Incident infime, bouleversant qui déchire la trame du temps, et par cette déchirure nous introduit dans un autre monde : hors du temps, dit Proust, avec précipitation. Oui, affirme-t-il, le temps est aboli, puisque, à la fois, dans une saisie réelle, fugitive, mais irréfutable, je tiens l’instant de Venise et l’instant de Guermantes, non pas un passé et un présent, mais une même présence qui fait coïncider en une simultanéité sensible des moments incompatibles, séparés par tout le cours de la durée. Voilà donc le temps effacé par le temps lui-même : voici la mort, cette mort qui est l’œuvre du temps, suspendue, neutralisée, rendue vaine et inoffensive.

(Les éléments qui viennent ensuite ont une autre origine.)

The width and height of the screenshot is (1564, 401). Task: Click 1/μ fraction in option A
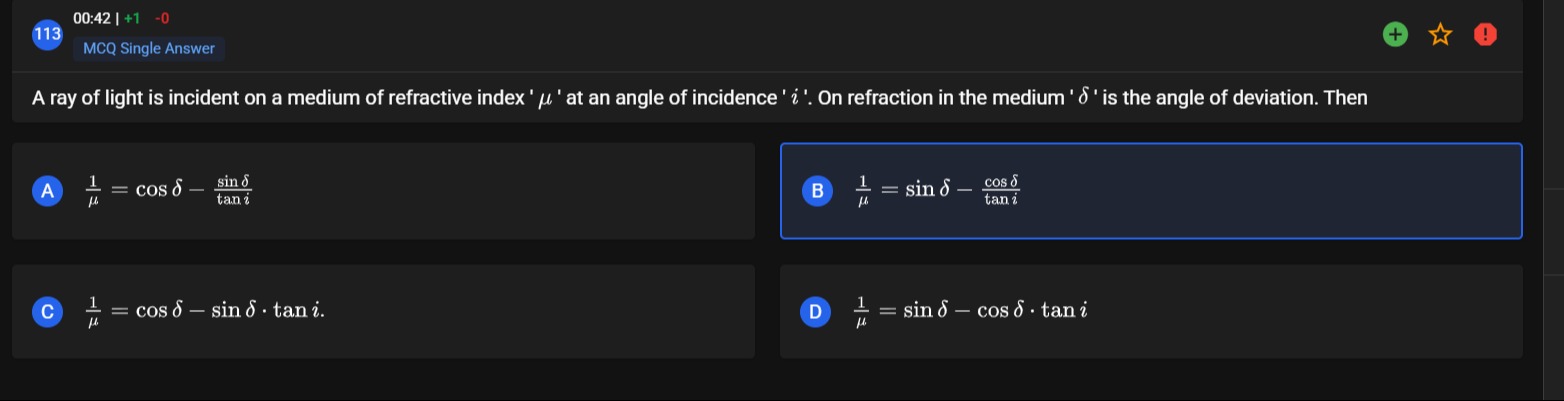[93, 191]
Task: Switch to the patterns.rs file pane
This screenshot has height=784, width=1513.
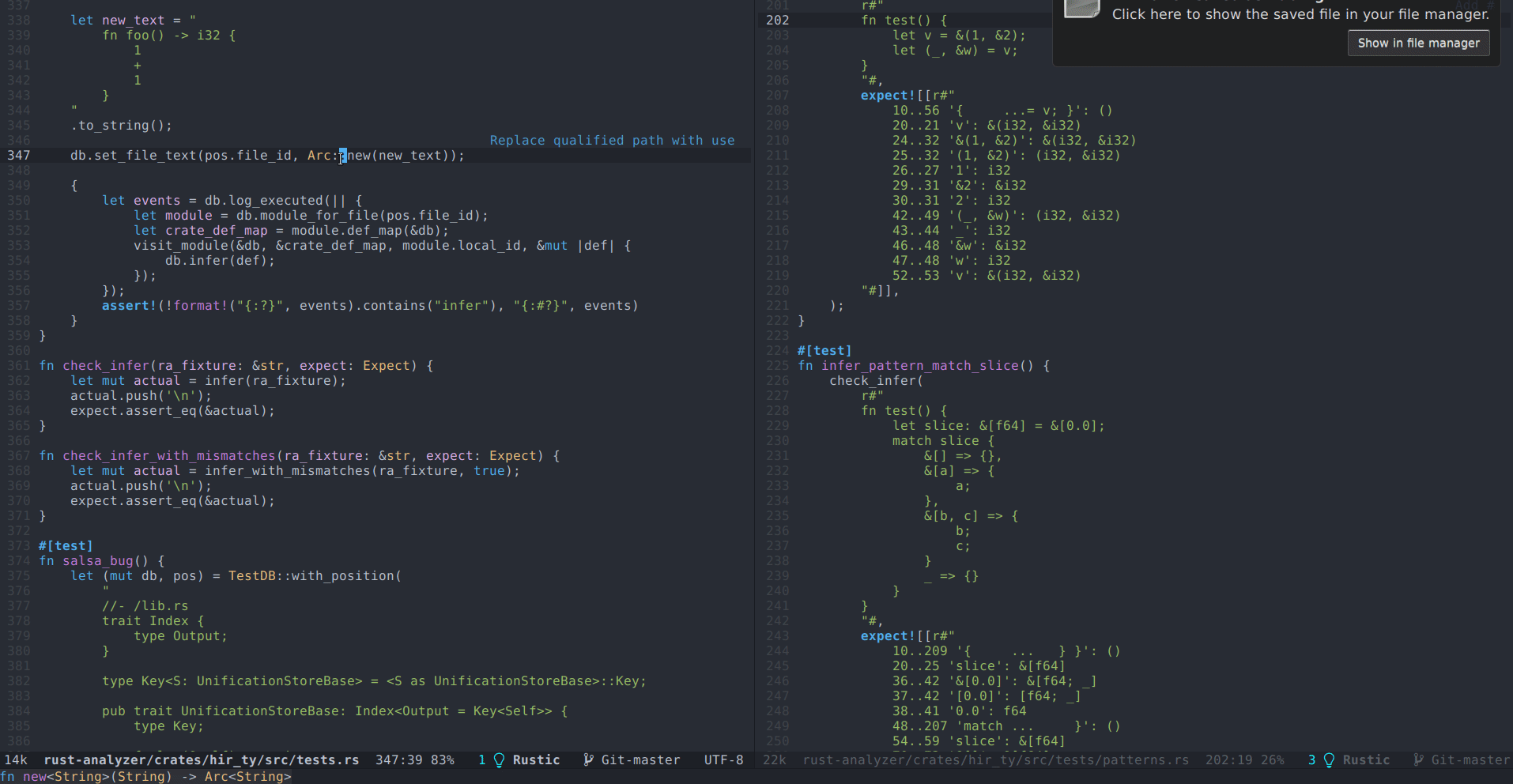Action: pos(995,760)
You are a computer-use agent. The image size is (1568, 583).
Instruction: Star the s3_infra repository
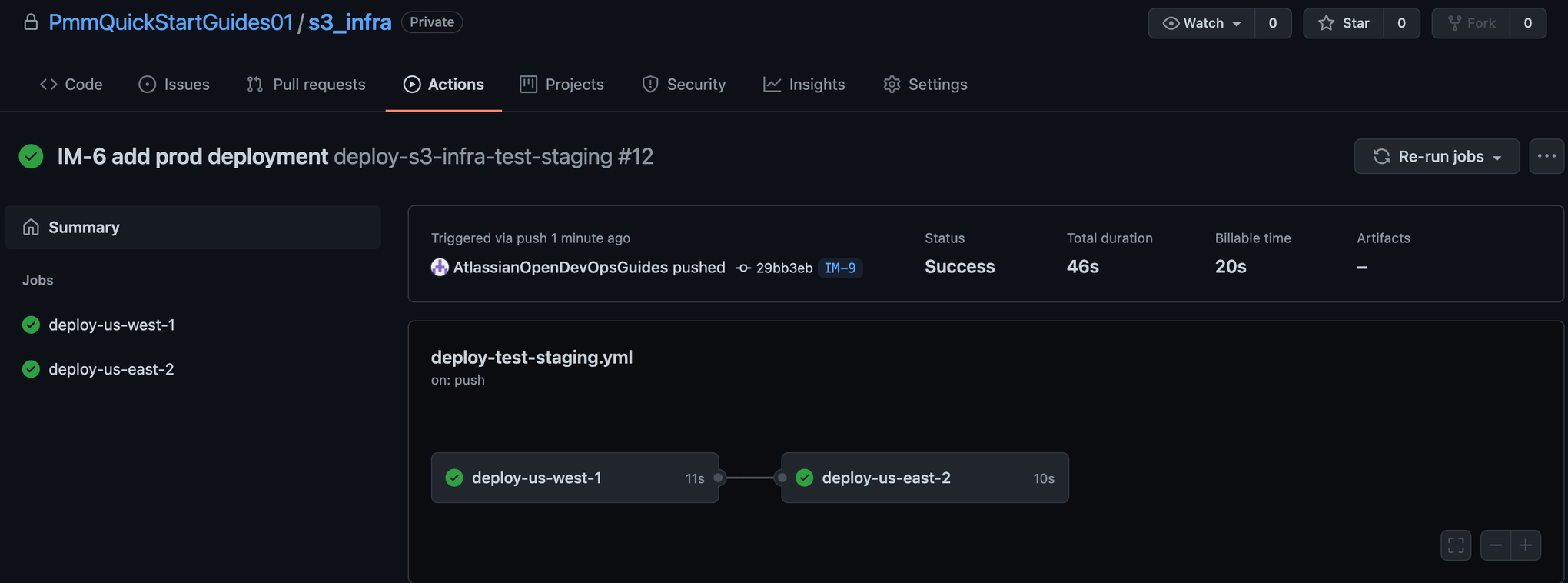pos(1344,23)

Quel instant. Un moment « affranchi de l’ordre du temps » et qui recrée en moi « un homme affranchi de l’ordre du temps. » Mais aussitôt, par une contradiction dont il s’aperçoit à peine, tant elle est nécessaire et féconde, Proust, comme par mégarde, dit de cette minute hors du temps qu’elle lui a permis « d’obtenir, d’isoler, d’immobiliser, la durée d’un éclair, ce qu’il n’appréhende jamais : un peu de temps à l’état pur. » Pourquoi ce renversement ? Pourquoi ce qui est hors du temps met-il à sa disposition le temps pur ?

Parcourir toute la réalité du temps c’est éprouver le temps comme espace et lieu vide, libre des événements qui toujours ordinairement le remplissent. Temps pur, sans événements, vacance mouvante, distance agitée, espace intérieur en devenir où les extases du temps se disposent en une simultanéité fascinante, qu’est-ce donc que tout cela ? Mais le temps même du récit, le temps qui n’est pas hors du temps, mais qui s’éprouve comme dehors, sous la forme d’un espace, cet espace imaginaire où l’art trouve et dispose ses ressources.

Oui, en ce temps, tout devient image, et l’essence de l’image est d’être toute au-dehors, sans intimité, et cependant plus inaccessible et plus mystérieuse que la pensée du for intérieur ; sans signification, mais appelant la profondeur de tout sens possible ; irrévélée et pourtant manifeste, ayant cette présence absence qui fait l’attrait et la fascination des Sirènes.